Asian Pac J Cancer Prev ; 18(2): 425-430, 2017 02 01.
Article in English | MEDLINE | ID: mdl-28345825

ABSTRACT

Objective: To compare the incidence rate of carboplatin hypersensitivity reactions (HSRs) in gynecologic cancer patients receiving one-hour or two-hour carboplatin retreatment infusions. Setting: A Prospective Randomized Controlled Trial. Methods: Recurrent gynecologic cancer patients 25 to 80-years of age who were scheduled to receive carboplatin retreatment after previously receiving at least six cycles of carboplatin without a history of platinum allergy were invited to enroll. They were randomized to receive either a one-hour or two-hour carboplatin infusion in each cycle.
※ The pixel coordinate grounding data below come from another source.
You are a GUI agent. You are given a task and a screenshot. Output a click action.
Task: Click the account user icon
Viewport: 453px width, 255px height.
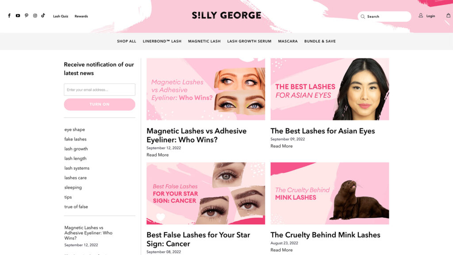click(x=421, y=15)
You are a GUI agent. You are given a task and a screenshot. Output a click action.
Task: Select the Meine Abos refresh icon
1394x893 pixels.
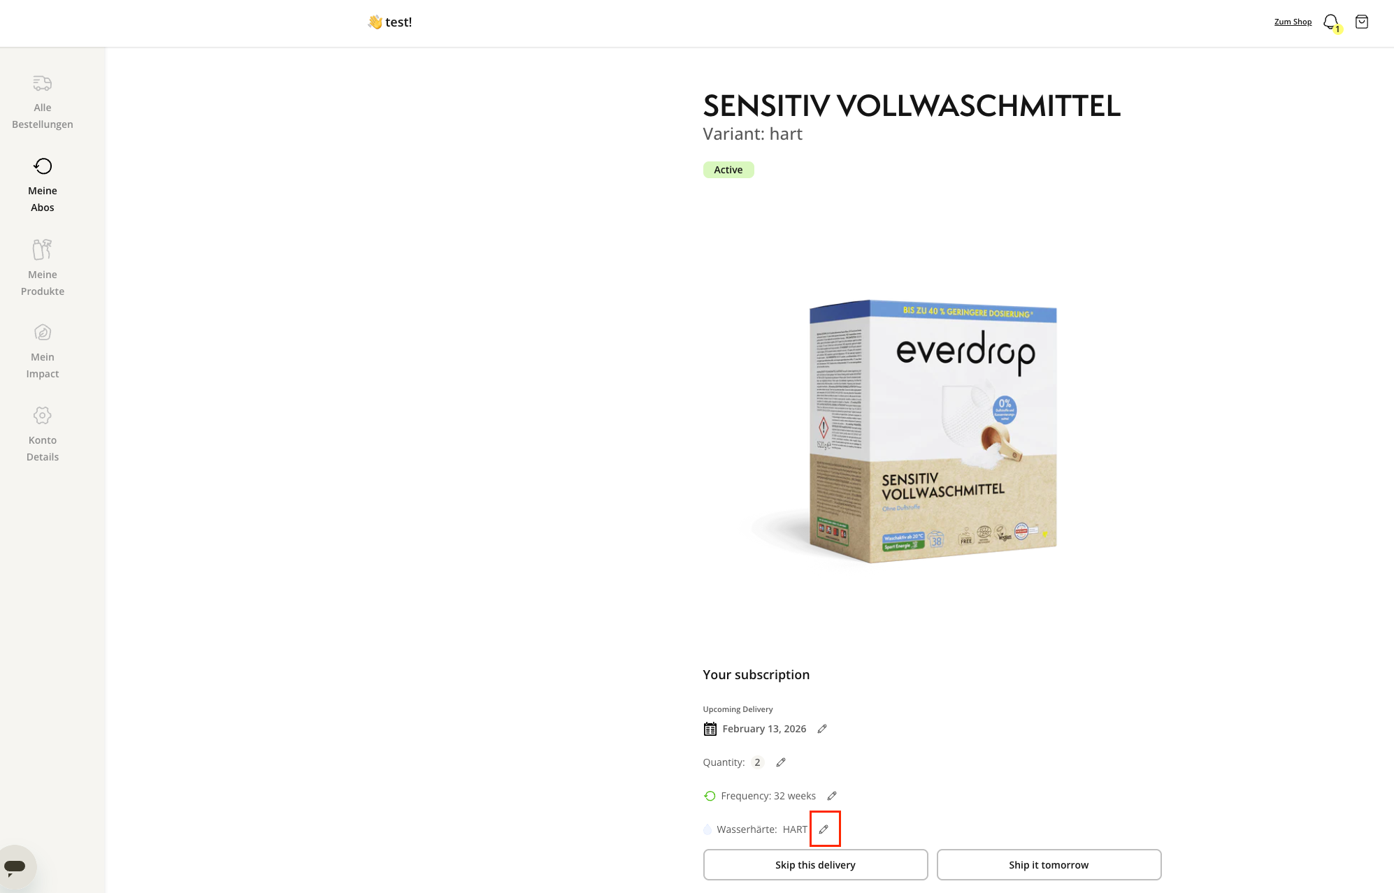point(43,166)
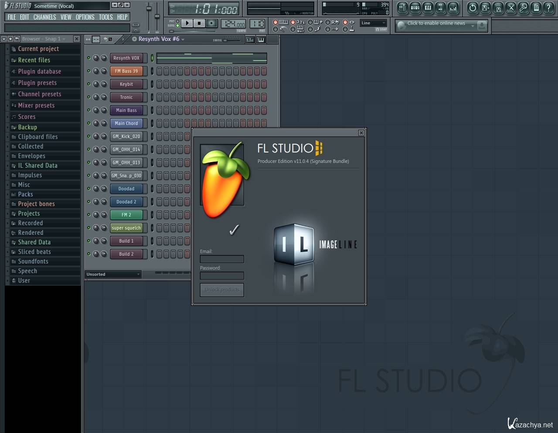558x433 pixels.
Task: Open the Mixer window icon
Action: [453, 7]
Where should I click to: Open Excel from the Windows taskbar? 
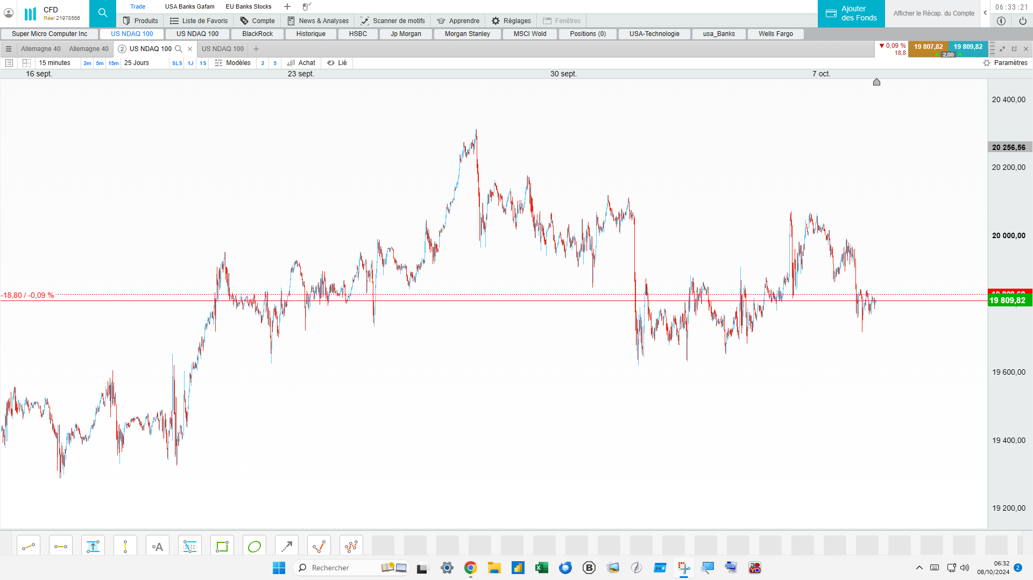pyautogui.click(x=541, y=568)
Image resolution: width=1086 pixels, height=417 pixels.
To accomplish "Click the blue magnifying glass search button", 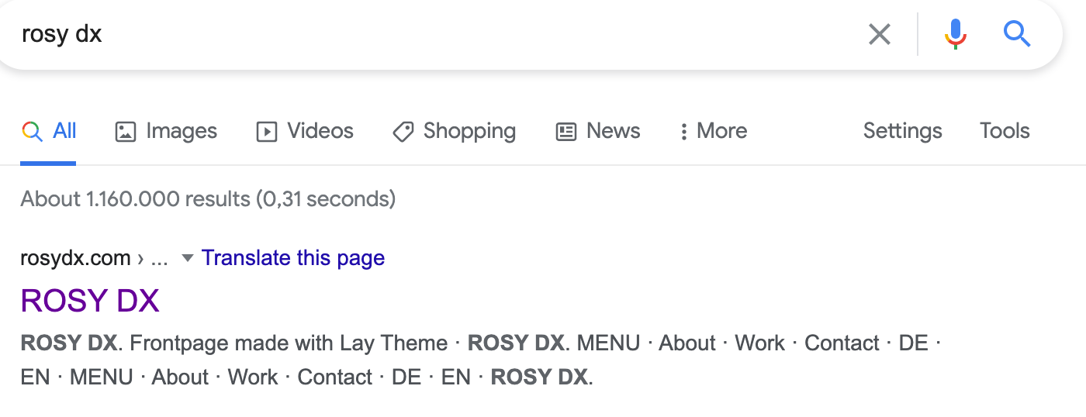I will tap(1016, 34).
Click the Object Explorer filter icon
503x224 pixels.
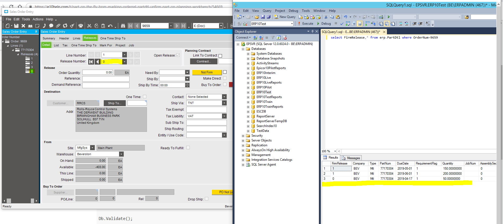(x=273, y=38)
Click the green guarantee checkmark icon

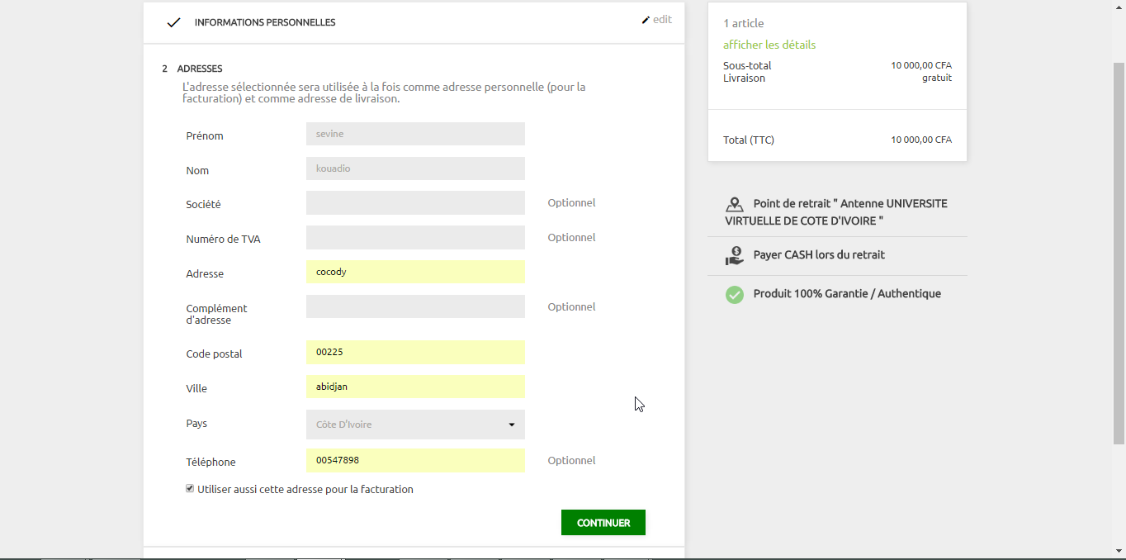734,294
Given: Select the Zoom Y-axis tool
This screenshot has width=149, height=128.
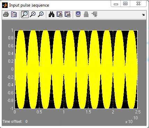Looking at the screenshot, I should (x=41, y=15).
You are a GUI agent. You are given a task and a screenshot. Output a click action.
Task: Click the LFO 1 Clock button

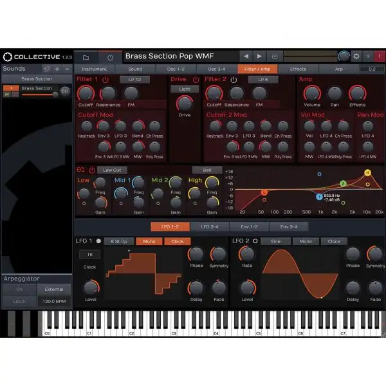pos(177,241)
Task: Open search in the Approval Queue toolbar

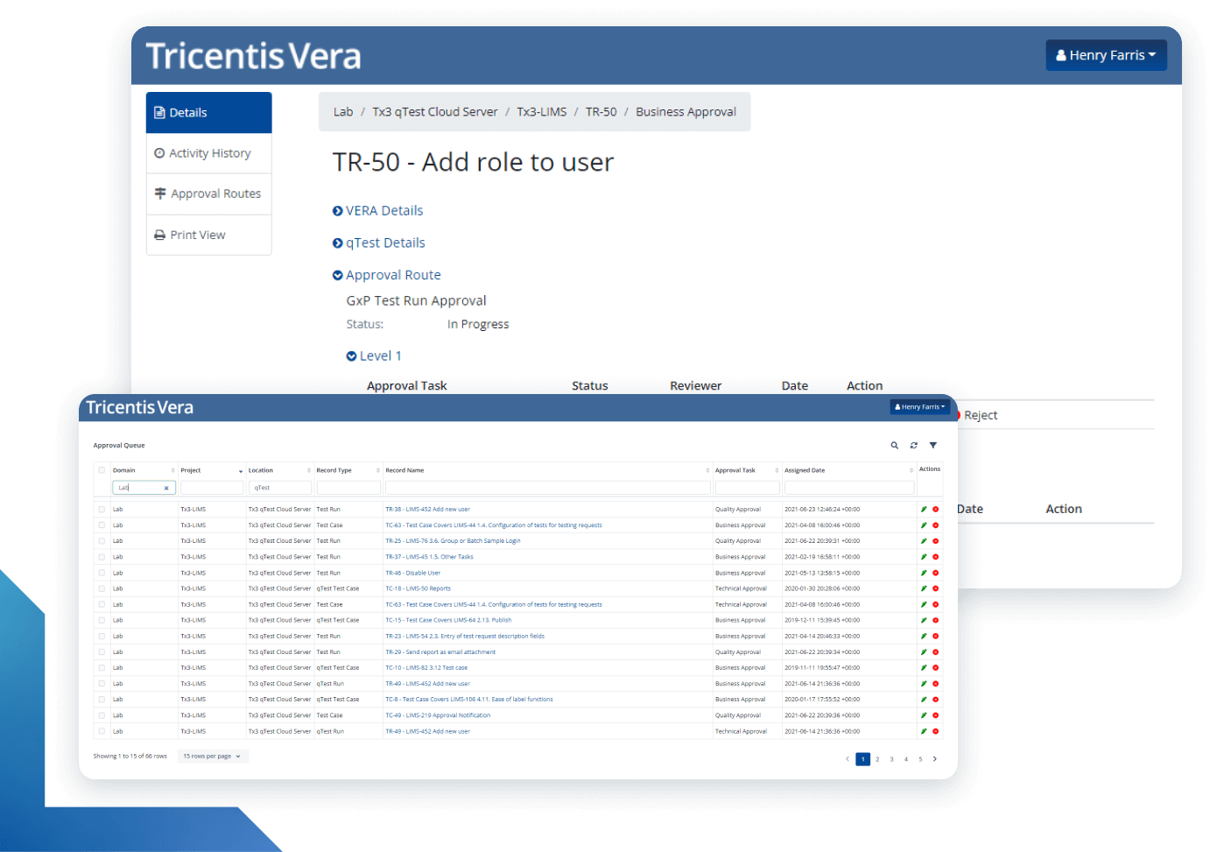Action: pyautogui.click(x=894, y=445)
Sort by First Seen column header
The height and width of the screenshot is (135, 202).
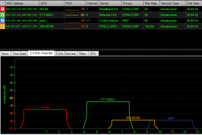193,3
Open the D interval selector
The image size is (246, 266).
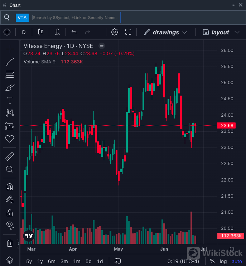point(24,32)
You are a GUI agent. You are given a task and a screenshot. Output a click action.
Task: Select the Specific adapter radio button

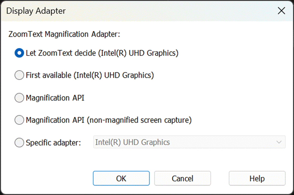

The nurses recorded any occurrence of HSR. Patients who developed carboplatin HSR were discontinued from the study. Results: Forty-five patients were enrolled and randomized to receive either a one-hour carboplatin infusion arm in 69 cycles or a two-hour infusion arm in 67 cycles. Both groups were well balanced regarding median age, body mass index, type of cancer, history of drug allergy, median platinum free interval time, median total number of previous carboplatin cycles, premedication type, regimen and median total dose of carboplatin. Five (3.67%) of the 136 cycles resulted in carboplatin HSR, all of which were Grade 1. Of these, four cycles developed HSR during the one-hour infusion and only one cycle with a two-hour infusion (P=0.37). The onset of carboplatin HSR occurred within 30-105 minutes after infusion start. Conclusion: Extending the carboplatin infusion time to two hours from one hour did not significantly decrease carboplatin HSR.